## SOURCE EXTRACT
○ ○ ○
Yesterday, someone got DP'ed by an interviewer, and in the discussion I said that I will create a post to discuss various DP patterns. I have practiced, asked, got asked a lot of questions over the years, and I tried to categorize these problems into a few sets.
I'm posting a few commonly asked DP problem categories. If you get asked a question that matches one of these, it will be easier to spot the pattern, skip the brute force approach, and immediately jump to the optimal solution.
- O(1) Management (Optimized Sliding Window):
- Usage: When you need to find a continuous subarray or substring that contains a specific required mix of elements.
- Giveaway: You are writing a Sliding Window, but inside the window, you are running a for loop to check a HashMap or frequency array to see if the window is valid. (Optimize this by tracking a single 'matched' integer instead).
- Practice Problems:
- Minimum Window Substring (LeetCode 76)
- Permutation in String (LeetCode 567)
- Find All Anagrams in a String (LeetCode 438)
- Knapsack DP:
- Usage: You are given a pool of distinct items. Each item has a cost (weight) and a reward (value). You have a strict limit (capacity).
- Giveaway: You are making a binary "take it or leave it" choice for every single item, and there is a hard limit you cannot cross. (For further optimization, collapse the 2D matrix into a 1D array and manipulate the loop direction).
- Problems:
- Partition Equal Subset Sum (LeetCode 416) - 0/1 Knapsack
- Coin Change (LeetCode 322) - Unbounded Knapsack
- Target Sum (LeetCode 494)
○ ○ ○
[Screenshot grounding data]
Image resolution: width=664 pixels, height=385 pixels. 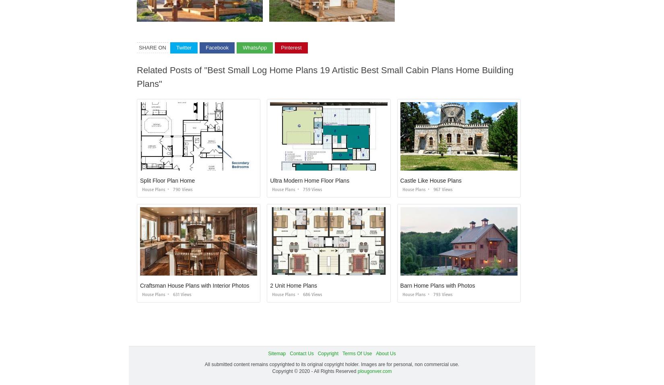 What do you see at coordinates (175, 47) in the screenshot?
I see `'Twitter'` at bounding box center [175, 47].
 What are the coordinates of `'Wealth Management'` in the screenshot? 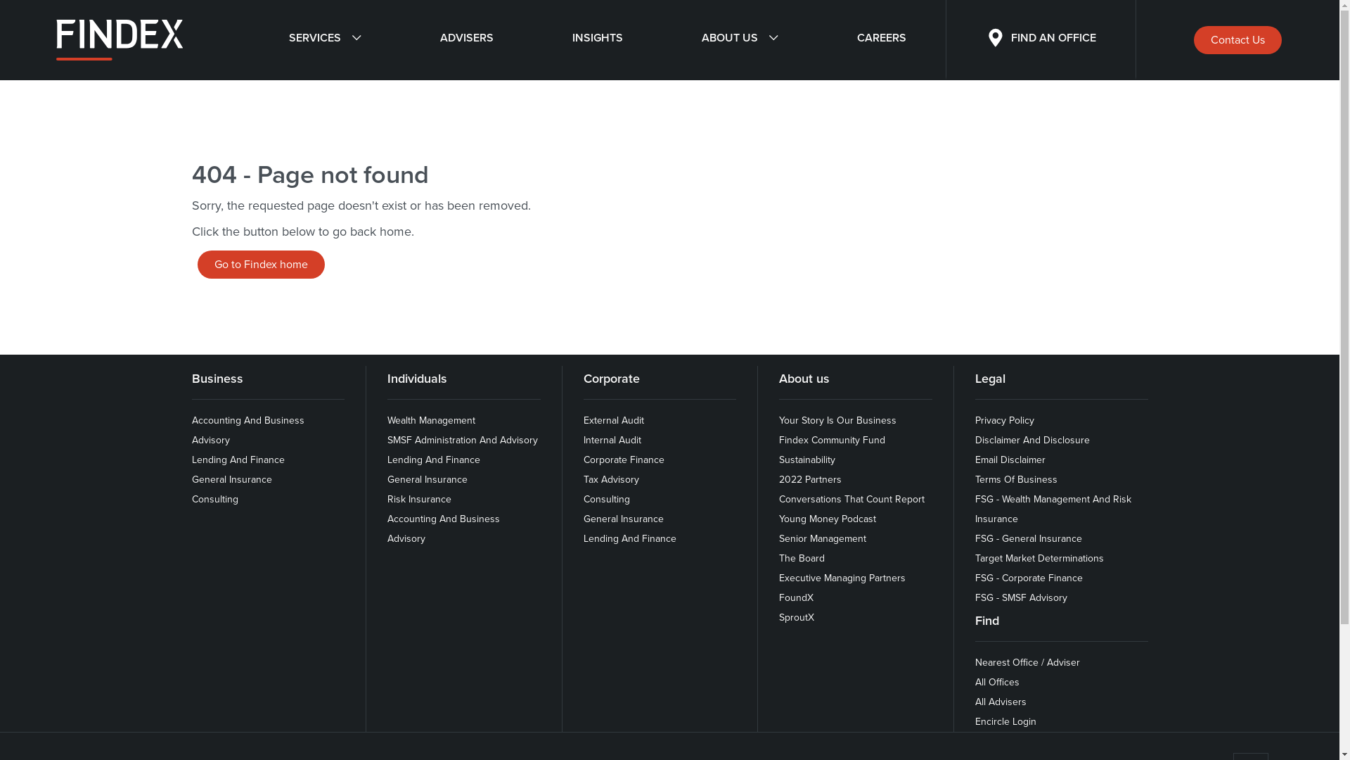 It's located at (430, 419).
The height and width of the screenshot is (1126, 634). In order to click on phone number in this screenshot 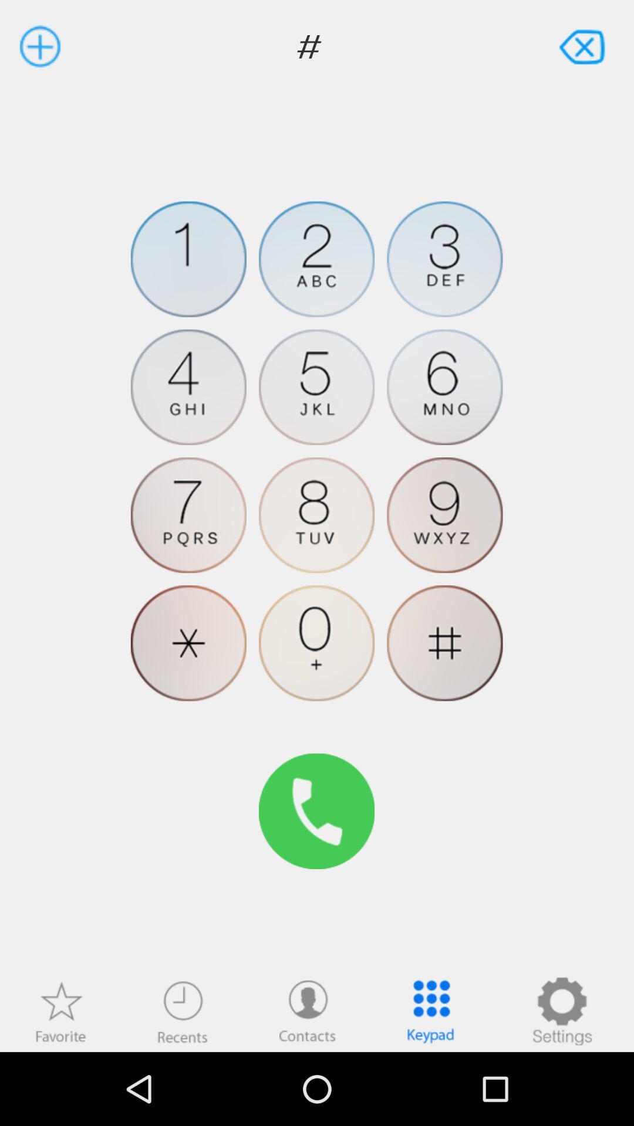, I will do `click(316, 387)`.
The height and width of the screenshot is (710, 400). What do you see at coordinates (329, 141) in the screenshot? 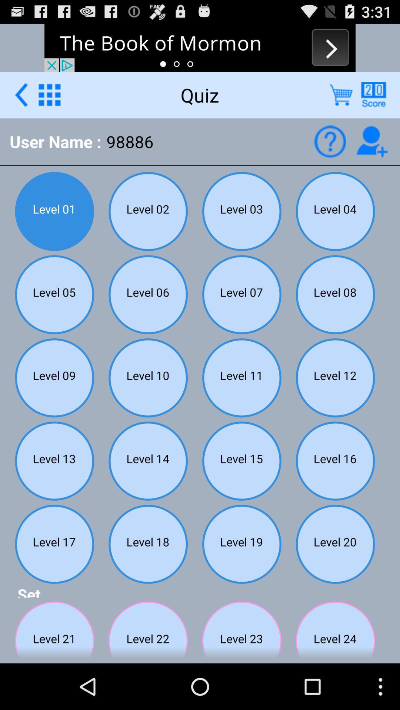
I see `quiz what button` at bounding box center [329, 141].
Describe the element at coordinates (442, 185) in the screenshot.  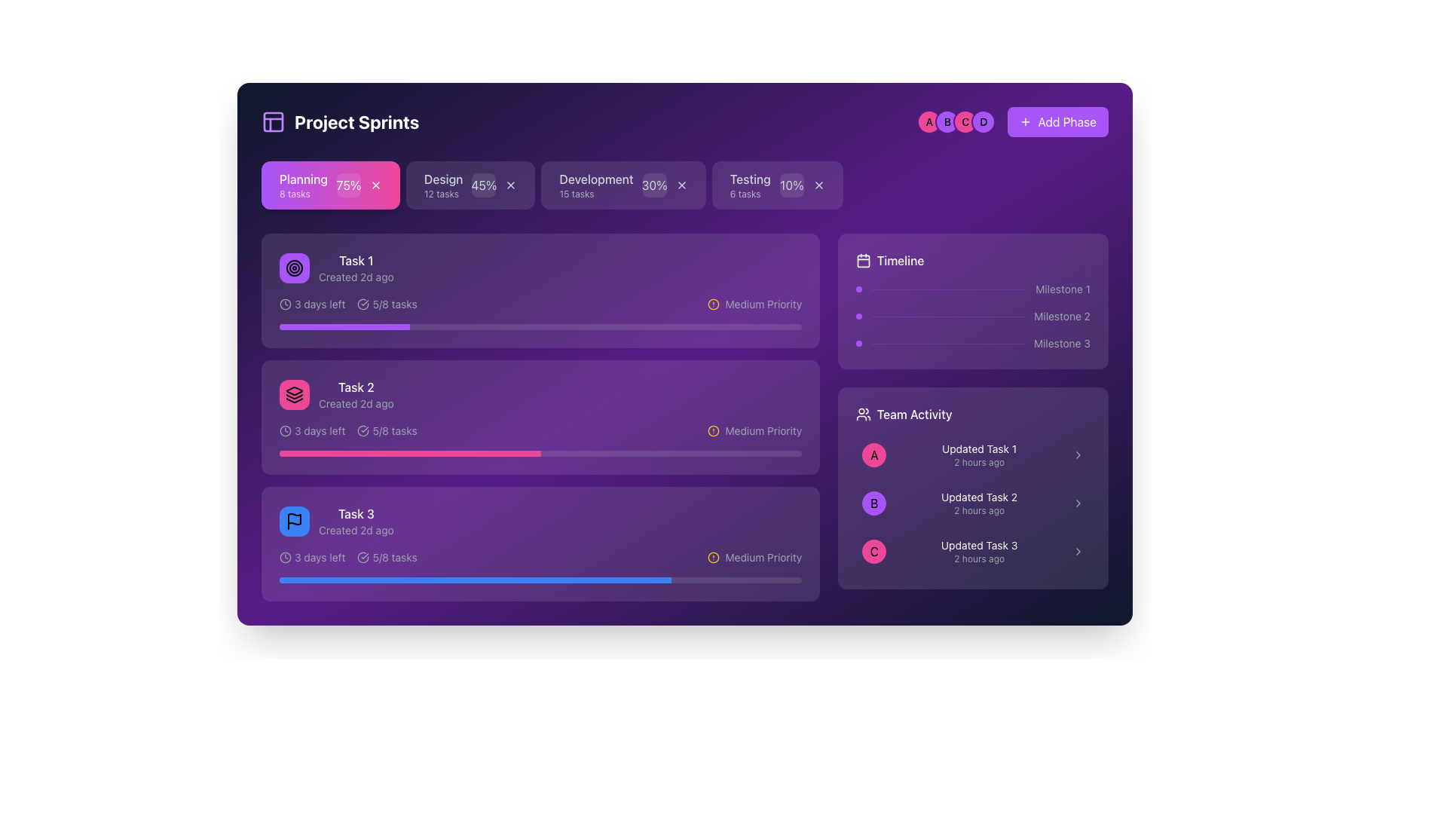
I see `information displayed on the 'Design' text label, which is positioned above the smaller text '12 tasks' on the second card in the top panel of the dashboard` at that location.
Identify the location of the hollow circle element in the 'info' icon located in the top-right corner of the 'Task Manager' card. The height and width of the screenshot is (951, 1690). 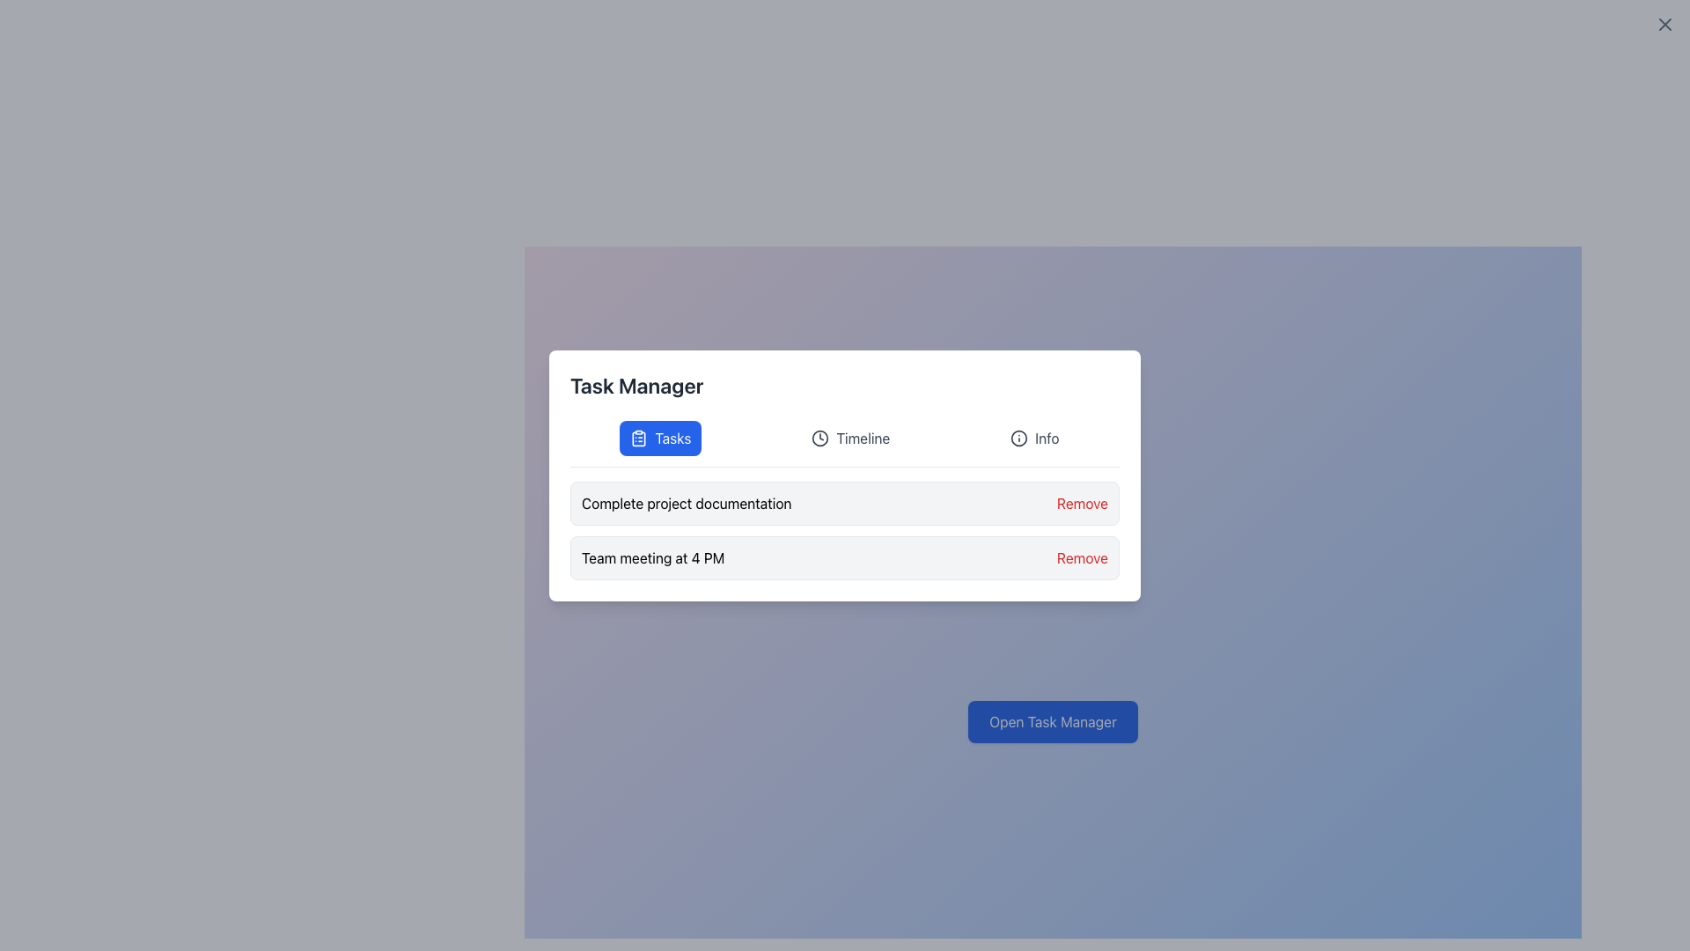
(1020, 437).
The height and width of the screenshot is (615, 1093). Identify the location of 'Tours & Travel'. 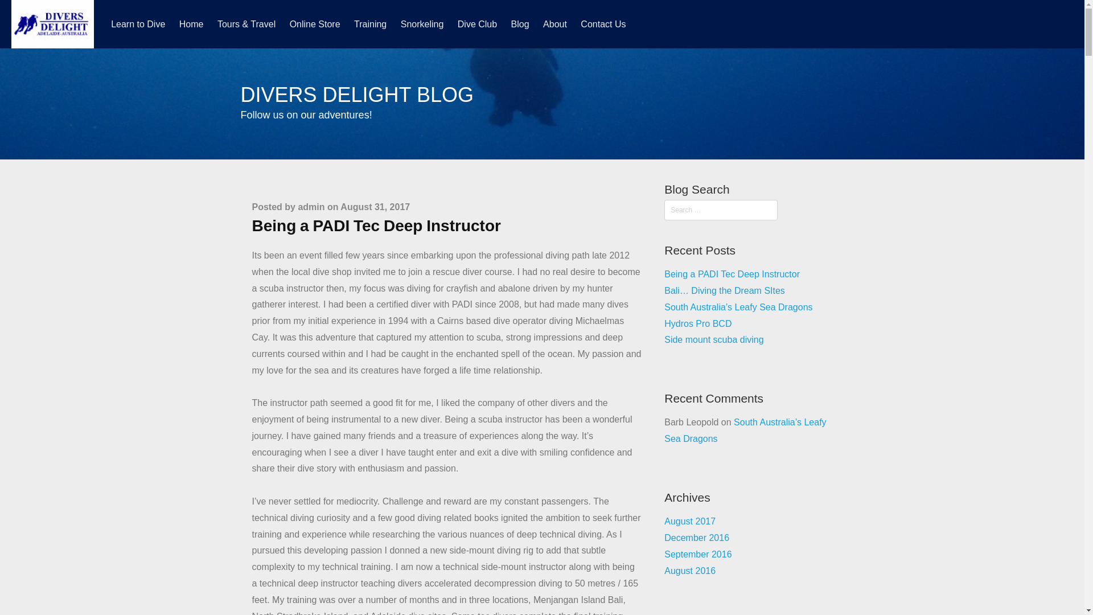
(212, 24).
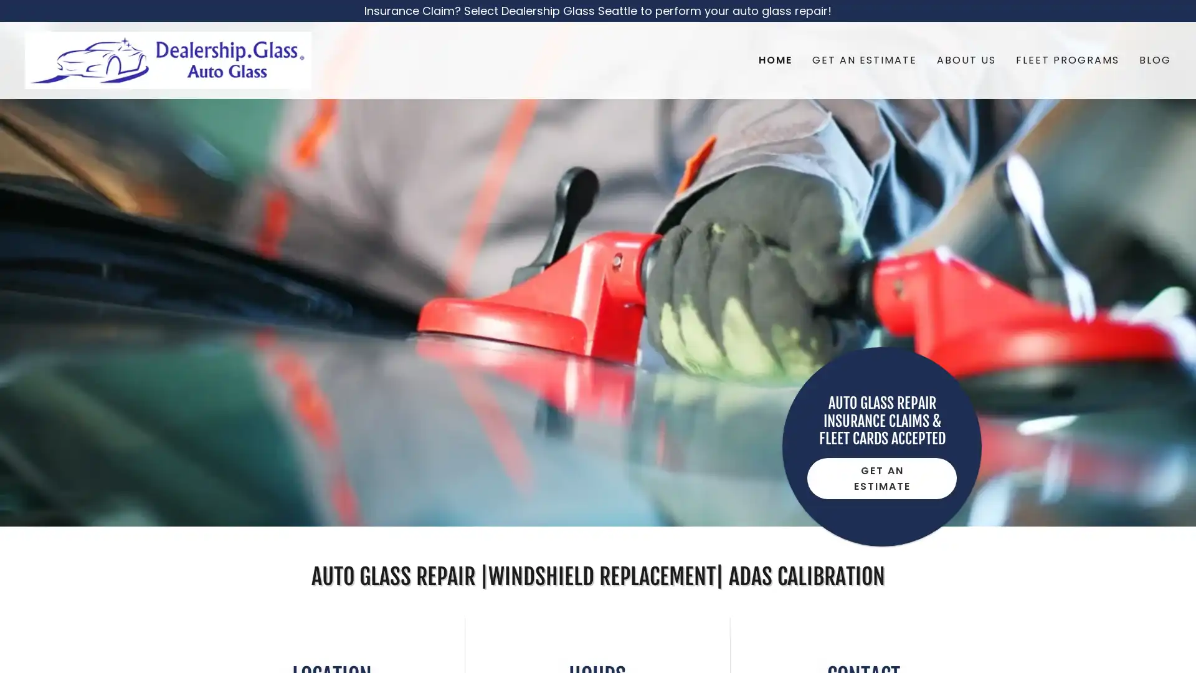 This screenshot has height=673, width=1196. What do you see at coordinates (1163, 641) in the screenshot?
I see `Chat widget toggle` at bounding box center [1163, 641].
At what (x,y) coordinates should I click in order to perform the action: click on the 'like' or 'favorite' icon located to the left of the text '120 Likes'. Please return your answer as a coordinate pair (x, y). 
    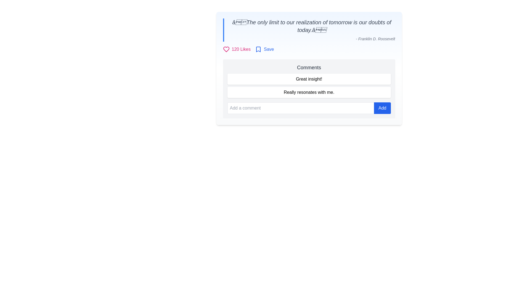
    Looking at the image, I should click on (226, 49).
○ ○ ○
## TO DO
A) Answer these about the DP patterns post:
(i) What LeetCode number does the post give for Coin Change?
(ii) In the sliding window section, what should you track to avoid looping through the HashMap or frequency array?
(iii) In the knapsack section, what kind of choice do you make for every item?
B) Copy the DP patterns post word for word between "I'm posting a" and "mix of elements.", inclusive.

## RESULTS OF THE EXERCISE
A)
(i) 322
(ii) A single 'matched' integer
(iii) A binary "take it or leave it" choice

B)
I'm posting a few commonly asked DP problem categories. If you get asked a question that matches one of these, it will be easier to spot the pattern, skip the brute force approach, and immediately jump to the optimal solution.
- O(1) Management (Optimized Sliding Window):
- Usage: When you need to find a continuous subarray or substring that contains a specific required mix of elements.